Comparison of non-PB to PB:










[Modified by matt007, 7:09 PM 6-15-2002]


----------



## scheissmacht (Dec 8, 2000)

*Re: My New Ride (Thumposaurus)*

haHA, when _I_ took pictures I knew that the interior would be of interest! ohhoHO








and a family portrait:


----------



## PerL (Jan 9, 2001)

*Re: PB (matt007)*

quote:[HR][/HR]Some people use mayo, but which would you rather have your car smelling like..PB or mayo?[HR][/HR]​Actually, maybe I should use Mayo? I hate the smell of PB, then again, I dont like the taste of any of those though.


----------



## Mr_LSD (Jun 11, 2002)

*Re: My New Ride (scheissmacht)*

bloomin ell, is that a dead cat on your seat?







My mate has a car like that dead comfy


----------



## Thumposaurus (Aug 29, 2000)

*Re: My New Ride (Mr_LSD)*

quote:[HR][/HR]bloomin ell, is that a dead cat on your seat?

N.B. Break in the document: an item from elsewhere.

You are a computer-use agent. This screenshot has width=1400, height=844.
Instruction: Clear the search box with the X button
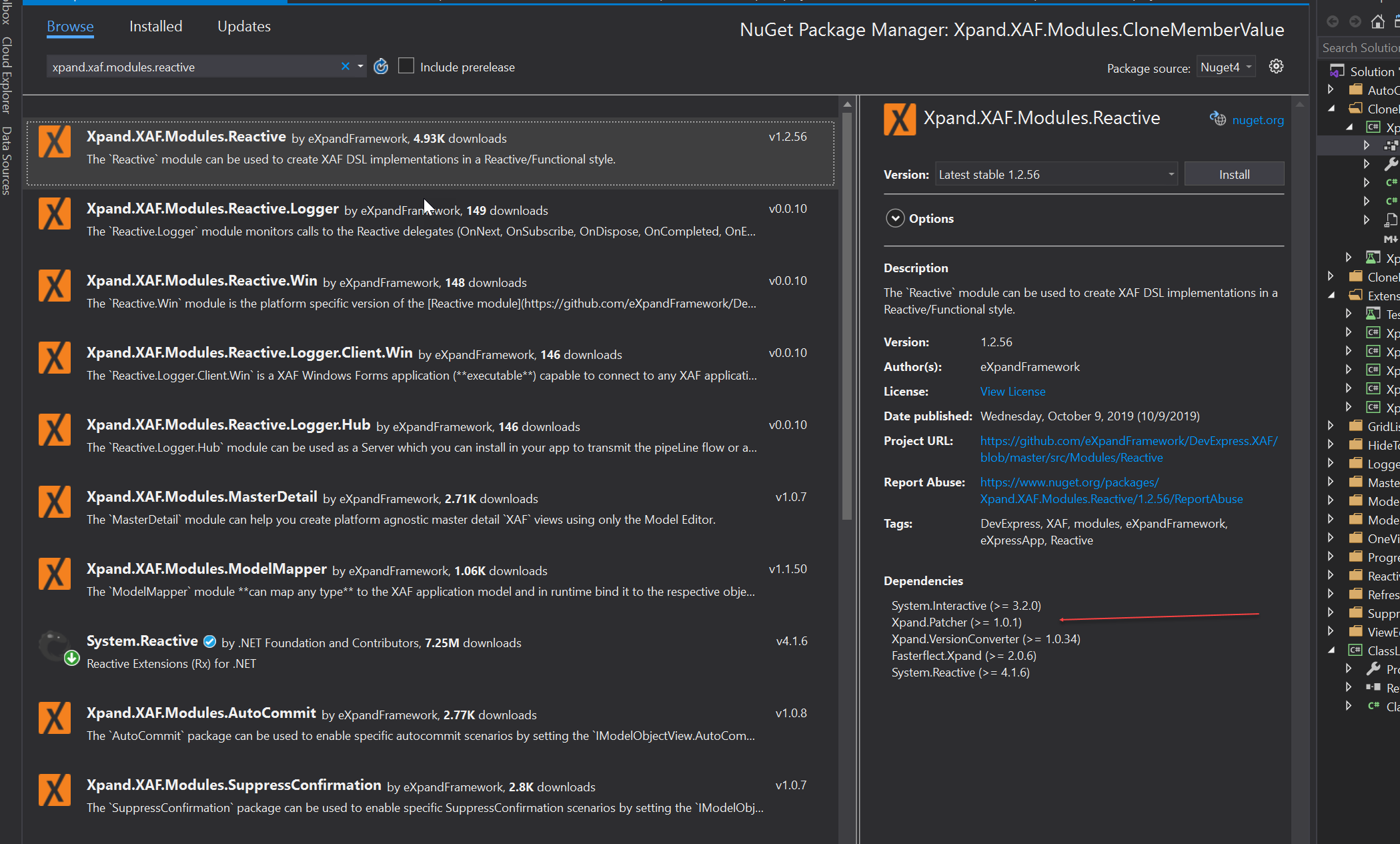click(x=345, y=66)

My mate has a car like that dead comfy







[HR][/HR]​Nah, it's just a funky bath mat that's covering a badly sewn tear in the seat, I'm not sure what exactly I'm going to do about it yet, I'm going to the DMV tommorrow after work to register it then I can drive it.


----------



## StormChaser (Jan 3, 2000)

*Re: My New Ride (Thumposaurus)*

Very nice! Oh, I agree with the old Passaters, Kiwi scuff majic shoe pollish is GREAT stuff for old grey bumpers. Adds a nice dark black look with just a tad of gloss and lasts a VERY long time. http://****************.com/smile/emthup.gif


----------



## StormChaser (Jan 3, 2000)

*Re: My New Ride (duandcc)*

Oh, what year is it? 84? 83?


----------



## Thumposaurus (Aug 29, 2000)

*Re: My New Ride (duandcc)*

quote:[HR][/HR]Oh, what year is it? 84? 83?[HR][/HR]​'83


----------



## Thumposaurus (Aug 29, 2000)

*Re: My New Ride (Thumposaurus)*

Doh, my picture host appears to have taken a crap...I'll find a new one and take some pics of it cleaned up some, tommorrow.


----------



## Thumposaurus (Aug 29, 2000)

*Re: My New Ride (Thumposaurus)*

took some new pics today, mostly interior








Gauges, nothing much to see 








center consol, radio is sticking out a little too far, but there is a support bar behind it anyone know if it's fine to get rid of it? It has a little silver box screwed to it.








the front seats








close up of the frankenstein stitching on the drives seat, I got some heavey upholstry thread and a curved needle but haven't taken a shot at sewing it up better yet








the dirty engine








and a view of the front, the front bumper is a little tweaked, I think if I take it off I can bang it back into shape but that's not going to happen for awhile, I did all the trim with the kiwi shoe polish and it turned out great.


----------